Kent may not be the best known area of the world for wine production, but it does have a few vineyards, and we decided to visit one of them.  Close to the pretty, sleepy town of Tenterden, Chapel Down is a well established vineyard that produces some great wines.  In fact we chose a Chapel Down sparkling wine for our wedding reception a few years ago.

We stopped off for lunch in Tenterden first and had a quick look around some of the antique shops, with my mum just about resisting the pigs and me just about resisting the glassware.  But we were soon off to the vineyards.

We have been around quite a few wineries, so we didn't bother with the guided tour and got straight down to the tasting.  Typically, the English weather has led wineries in Kent to use German grape varieties such as Huxelrebe, Rivaner, and Schonburger, often giving a slightly sweeter wine,  but the changing climate has meant that they now have started to grow more traditional varieties like Chardonnay too.

The staff were very helpful, friendly and happily very knowledgeable about the wines.  We tried seven whites and sparkling wines and enjoyed all of them.  Our favourites though were the Chardonnay Reserve and the Nectar Late Harvest, made from the Schönburger, Bacchus, Reichensteiner and grapes which are picked later so have high sugar levels for a sweeter taste.   It took great effort, but we did somehow manage to restrain ourselves to just buying a few bottles.  Nic was quite intrigued by the jams on offer too - the bacon and chilli bacon ones in particular.
We then had a quick walk around the vineyards, passing by the field of alpacas,  before we headed home.  We were tempted to ask them if they also sell the rather tasty alpaca meat, but we got the impression that they are just farming them for wool and didn't want to cause offence by saying we'd like to eat their stock, so we resisted.

We opted to take a scenic route home via the coast, including two of the cinque ports: Rye (officially part of the port of Hastings), where we stopped off for an indulgent cream tea; and Sandwich.

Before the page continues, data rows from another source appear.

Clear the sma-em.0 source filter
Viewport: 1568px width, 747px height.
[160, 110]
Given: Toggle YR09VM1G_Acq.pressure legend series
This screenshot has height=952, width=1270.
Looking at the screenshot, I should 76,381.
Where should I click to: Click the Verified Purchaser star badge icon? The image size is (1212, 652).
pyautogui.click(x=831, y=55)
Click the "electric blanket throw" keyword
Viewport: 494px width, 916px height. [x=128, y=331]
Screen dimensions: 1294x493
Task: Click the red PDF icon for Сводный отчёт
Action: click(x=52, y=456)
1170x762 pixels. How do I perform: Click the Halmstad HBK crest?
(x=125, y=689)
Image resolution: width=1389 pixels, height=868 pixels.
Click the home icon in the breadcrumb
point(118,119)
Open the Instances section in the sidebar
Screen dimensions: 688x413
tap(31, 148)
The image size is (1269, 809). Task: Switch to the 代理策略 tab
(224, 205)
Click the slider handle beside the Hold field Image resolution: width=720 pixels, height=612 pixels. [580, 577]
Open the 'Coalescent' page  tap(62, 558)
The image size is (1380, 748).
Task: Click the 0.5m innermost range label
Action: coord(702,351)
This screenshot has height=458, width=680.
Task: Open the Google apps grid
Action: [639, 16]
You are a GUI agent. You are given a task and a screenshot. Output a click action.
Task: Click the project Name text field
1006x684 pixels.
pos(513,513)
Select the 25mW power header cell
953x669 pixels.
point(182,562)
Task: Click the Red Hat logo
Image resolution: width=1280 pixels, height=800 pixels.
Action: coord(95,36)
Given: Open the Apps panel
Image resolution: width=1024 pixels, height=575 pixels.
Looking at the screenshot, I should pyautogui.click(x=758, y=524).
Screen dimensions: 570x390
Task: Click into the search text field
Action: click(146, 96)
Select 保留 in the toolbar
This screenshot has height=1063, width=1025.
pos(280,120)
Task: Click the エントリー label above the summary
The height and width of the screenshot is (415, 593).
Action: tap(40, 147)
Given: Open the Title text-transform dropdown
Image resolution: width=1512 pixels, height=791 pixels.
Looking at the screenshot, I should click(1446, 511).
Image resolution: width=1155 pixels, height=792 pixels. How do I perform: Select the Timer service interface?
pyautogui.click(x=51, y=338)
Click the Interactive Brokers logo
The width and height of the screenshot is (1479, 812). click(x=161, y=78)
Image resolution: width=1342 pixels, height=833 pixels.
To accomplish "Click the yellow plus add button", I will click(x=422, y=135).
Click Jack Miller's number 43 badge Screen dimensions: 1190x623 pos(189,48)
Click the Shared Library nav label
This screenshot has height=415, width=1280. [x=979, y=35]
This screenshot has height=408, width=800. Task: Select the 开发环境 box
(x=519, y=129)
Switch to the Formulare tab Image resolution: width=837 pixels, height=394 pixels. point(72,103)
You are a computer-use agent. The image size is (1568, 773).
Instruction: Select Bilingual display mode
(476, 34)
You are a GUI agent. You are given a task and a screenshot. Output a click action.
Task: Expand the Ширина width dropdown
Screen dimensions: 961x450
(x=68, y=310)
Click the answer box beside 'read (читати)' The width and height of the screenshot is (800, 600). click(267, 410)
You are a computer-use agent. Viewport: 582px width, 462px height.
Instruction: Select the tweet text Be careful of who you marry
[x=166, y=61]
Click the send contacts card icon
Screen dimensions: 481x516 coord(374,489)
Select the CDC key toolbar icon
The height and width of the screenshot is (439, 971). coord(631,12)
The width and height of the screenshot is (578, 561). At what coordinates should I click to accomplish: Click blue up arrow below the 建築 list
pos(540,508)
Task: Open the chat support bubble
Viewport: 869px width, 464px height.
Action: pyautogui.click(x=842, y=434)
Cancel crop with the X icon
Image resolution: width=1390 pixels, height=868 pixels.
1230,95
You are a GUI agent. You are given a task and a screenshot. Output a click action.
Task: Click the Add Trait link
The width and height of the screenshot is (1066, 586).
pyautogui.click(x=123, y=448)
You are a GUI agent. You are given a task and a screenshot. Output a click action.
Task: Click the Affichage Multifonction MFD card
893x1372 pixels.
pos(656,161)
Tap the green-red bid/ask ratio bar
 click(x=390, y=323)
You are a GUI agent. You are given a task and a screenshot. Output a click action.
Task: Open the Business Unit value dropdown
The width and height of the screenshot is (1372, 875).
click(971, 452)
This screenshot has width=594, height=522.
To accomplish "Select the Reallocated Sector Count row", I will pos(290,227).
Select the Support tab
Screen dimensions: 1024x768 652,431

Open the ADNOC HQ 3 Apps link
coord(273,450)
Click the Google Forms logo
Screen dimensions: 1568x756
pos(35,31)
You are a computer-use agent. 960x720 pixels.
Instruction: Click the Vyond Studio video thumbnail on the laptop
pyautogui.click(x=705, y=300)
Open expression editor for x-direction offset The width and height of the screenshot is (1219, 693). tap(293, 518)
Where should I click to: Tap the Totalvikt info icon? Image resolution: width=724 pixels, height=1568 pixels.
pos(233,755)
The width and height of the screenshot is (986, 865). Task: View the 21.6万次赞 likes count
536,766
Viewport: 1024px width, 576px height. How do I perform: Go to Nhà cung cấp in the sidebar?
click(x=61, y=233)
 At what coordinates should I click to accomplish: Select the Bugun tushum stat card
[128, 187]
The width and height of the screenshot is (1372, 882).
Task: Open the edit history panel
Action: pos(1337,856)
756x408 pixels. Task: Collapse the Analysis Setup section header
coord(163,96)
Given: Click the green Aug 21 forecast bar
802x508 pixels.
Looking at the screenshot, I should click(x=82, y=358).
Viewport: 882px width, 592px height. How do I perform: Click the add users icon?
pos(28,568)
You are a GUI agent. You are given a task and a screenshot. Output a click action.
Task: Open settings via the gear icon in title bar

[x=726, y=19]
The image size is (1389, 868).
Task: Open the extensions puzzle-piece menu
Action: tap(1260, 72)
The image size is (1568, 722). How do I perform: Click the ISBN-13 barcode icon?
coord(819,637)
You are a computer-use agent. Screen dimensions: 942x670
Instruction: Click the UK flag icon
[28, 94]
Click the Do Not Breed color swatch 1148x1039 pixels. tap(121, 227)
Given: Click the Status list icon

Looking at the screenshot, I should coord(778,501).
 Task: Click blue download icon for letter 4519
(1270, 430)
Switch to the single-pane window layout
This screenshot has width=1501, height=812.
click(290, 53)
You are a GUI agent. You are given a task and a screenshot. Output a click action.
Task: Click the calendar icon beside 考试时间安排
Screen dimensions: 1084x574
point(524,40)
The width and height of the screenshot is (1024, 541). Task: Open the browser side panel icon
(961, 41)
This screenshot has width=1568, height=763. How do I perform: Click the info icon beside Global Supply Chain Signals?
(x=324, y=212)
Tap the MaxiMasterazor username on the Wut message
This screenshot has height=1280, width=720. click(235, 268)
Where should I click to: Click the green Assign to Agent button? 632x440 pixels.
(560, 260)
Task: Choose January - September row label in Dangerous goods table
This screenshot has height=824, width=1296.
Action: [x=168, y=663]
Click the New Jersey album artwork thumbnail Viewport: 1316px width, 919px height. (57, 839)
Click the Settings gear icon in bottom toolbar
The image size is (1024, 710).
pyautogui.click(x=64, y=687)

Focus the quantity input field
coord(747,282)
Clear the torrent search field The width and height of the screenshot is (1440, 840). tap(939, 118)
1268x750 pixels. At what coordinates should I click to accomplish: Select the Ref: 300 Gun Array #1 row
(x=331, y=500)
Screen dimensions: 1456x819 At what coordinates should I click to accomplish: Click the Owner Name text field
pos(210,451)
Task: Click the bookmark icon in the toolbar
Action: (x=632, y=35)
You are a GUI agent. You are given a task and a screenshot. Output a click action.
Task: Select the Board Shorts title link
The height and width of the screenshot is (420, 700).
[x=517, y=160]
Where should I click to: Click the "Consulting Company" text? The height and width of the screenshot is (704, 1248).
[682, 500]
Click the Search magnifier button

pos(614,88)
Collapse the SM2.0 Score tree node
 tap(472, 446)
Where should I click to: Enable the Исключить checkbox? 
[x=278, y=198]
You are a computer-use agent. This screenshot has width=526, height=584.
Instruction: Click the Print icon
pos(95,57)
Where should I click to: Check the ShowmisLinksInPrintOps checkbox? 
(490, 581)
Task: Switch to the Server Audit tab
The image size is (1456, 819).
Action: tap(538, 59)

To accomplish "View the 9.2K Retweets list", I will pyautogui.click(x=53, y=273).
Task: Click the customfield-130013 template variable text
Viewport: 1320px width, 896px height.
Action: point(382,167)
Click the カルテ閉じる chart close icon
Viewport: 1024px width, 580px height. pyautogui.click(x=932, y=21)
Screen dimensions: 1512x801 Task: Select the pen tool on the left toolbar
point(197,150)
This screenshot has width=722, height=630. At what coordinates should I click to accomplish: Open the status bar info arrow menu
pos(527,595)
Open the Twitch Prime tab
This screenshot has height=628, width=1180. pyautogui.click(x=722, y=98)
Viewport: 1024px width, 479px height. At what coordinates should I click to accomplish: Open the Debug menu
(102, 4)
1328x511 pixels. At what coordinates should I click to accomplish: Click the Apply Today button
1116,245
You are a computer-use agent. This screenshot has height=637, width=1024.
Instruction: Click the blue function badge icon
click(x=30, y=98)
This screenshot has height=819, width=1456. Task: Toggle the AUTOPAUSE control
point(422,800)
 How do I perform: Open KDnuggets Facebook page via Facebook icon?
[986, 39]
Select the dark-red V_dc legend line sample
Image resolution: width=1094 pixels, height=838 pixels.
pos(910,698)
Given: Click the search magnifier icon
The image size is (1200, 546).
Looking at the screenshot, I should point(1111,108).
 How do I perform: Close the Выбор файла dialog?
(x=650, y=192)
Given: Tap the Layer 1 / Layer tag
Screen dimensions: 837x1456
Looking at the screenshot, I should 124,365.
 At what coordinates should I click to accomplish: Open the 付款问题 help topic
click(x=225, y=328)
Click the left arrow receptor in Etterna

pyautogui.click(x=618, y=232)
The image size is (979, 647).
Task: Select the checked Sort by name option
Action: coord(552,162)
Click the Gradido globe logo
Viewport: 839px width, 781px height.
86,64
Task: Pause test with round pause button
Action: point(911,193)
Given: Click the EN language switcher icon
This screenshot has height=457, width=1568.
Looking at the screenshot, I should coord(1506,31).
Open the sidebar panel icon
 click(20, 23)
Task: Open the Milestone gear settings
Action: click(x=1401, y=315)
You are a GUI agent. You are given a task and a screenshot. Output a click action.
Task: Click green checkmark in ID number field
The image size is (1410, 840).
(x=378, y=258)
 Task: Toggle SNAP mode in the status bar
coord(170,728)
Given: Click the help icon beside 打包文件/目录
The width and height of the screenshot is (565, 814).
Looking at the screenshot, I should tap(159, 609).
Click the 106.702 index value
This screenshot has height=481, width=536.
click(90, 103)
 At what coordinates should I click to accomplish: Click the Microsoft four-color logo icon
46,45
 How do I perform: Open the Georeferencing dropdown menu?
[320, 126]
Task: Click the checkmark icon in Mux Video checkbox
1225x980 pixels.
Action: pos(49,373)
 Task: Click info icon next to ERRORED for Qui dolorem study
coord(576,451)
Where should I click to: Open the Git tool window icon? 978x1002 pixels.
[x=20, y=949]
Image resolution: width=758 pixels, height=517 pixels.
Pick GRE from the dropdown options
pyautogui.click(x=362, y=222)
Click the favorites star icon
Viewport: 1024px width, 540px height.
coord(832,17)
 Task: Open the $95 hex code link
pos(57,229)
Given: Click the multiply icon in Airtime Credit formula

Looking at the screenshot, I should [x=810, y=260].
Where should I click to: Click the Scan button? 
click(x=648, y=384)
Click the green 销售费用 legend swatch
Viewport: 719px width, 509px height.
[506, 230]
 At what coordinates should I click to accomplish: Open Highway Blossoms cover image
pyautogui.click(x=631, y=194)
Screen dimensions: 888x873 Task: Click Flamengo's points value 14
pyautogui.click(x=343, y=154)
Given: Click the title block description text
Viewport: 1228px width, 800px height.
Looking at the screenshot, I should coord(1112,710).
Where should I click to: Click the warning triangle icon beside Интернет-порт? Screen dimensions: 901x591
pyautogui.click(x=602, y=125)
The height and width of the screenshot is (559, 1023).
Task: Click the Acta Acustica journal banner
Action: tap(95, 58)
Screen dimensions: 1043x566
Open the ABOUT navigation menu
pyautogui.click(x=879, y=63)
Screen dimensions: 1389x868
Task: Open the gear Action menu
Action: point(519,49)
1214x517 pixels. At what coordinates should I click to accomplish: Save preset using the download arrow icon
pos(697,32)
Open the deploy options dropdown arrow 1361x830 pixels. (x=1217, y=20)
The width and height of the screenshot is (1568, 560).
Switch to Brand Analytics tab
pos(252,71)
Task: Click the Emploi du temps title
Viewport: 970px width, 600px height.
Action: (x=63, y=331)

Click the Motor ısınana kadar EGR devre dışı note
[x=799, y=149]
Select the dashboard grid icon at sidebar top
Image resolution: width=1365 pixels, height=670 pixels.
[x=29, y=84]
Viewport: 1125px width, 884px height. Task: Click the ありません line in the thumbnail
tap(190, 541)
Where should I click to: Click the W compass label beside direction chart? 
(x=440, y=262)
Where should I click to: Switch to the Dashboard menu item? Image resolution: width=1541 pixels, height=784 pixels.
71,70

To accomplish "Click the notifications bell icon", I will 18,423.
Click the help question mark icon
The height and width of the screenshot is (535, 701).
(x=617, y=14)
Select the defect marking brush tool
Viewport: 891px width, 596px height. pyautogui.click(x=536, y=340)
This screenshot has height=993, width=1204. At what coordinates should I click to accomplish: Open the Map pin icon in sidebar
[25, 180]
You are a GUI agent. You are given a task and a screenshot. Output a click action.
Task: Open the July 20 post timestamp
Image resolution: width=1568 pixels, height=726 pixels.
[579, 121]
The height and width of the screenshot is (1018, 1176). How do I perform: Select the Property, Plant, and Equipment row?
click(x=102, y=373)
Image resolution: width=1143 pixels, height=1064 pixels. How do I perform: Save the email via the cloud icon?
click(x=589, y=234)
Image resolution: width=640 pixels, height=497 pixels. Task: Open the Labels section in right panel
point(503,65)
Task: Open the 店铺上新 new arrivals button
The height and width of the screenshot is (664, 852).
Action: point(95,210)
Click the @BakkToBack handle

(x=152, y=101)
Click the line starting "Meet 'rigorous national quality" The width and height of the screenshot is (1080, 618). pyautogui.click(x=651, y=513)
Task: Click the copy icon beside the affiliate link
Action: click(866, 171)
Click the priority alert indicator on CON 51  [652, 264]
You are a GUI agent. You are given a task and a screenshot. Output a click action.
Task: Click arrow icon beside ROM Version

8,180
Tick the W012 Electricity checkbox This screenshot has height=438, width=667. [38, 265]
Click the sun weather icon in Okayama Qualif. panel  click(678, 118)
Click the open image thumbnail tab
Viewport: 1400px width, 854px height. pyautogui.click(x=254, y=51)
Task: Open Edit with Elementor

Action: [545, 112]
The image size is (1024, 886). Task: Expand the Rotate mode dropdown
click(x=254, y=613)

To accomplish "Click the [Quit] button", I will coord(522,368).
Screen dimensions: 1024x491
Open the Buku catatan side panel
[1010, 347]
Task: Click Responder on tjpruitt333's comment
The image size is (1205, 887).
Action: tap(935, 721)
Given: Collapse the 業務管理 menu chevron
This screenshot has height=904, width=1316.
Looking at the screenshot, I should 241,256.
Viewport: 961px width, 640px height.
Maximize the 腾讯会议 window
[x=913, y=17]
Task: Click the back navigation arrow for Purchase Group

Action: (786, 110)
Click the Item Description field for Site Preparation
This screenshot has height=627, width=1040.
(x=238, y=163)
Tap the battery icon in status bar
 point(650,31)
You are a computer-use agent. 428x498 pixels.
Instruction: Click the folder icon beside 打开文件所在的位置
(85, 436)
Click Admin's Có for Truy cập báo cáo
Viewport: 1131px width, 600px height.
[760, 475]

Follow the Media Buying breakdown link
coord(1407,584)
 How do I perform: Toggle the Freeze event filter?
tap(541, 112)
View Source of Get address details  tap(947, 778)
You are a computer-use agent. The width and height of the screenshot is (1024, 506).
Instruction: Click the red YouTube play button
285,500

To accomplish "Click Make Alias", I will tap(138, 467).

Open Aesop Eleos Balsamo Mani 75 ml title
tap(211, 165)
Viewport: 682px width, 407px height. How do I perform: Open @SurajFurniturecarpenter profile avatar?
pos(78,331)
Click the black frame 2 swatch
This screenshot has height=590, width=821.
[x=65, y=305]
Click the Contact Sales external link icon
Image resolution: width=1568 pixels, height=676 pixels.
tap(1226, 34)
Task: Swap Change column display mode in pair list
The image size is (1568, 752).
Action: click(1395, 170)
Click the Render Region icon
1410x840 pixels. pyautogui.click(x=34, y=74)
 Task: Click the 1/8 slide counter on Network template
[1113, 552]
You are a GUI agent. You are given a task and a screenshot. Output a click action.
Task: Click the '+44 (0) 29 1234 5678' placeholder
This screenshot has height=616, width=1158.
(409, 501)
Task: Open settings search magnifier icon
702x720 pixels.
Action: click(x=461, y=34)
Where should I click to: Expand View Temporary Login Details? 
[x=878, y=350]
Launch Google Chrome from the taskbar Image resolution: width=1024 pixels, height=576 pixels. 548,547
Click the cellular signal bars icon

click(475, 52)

We spotted a few of the old Martello Towers along the way too.  Built in the early 1800s as coastal fortifications against a potential Napoleonic invasion. These brick monsters were thirty foot high, thirteen foot thick on the sea facing side, and topped with a cannon. More than seventy of them stood sentry just along the Kent and Sussex coastline, although many have now gone, or been converted.